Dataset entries
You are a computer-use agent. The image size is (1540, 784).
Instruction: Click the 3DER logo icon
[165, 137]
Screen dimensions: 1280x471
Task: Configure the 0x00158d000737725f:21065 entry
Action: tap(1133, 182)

**What is needed:**
Could you give the records above again, exactly and in full?

**Solved problem:**
You are a computer-use agent. The image size is (1540, 784).
Instruction: Click the 3DER logo icon
[165, 137]
Screen dimensions: 1280x471
Task: Configure the 0x00158d000737725f:21065 entry
Action: tap(1133, 182)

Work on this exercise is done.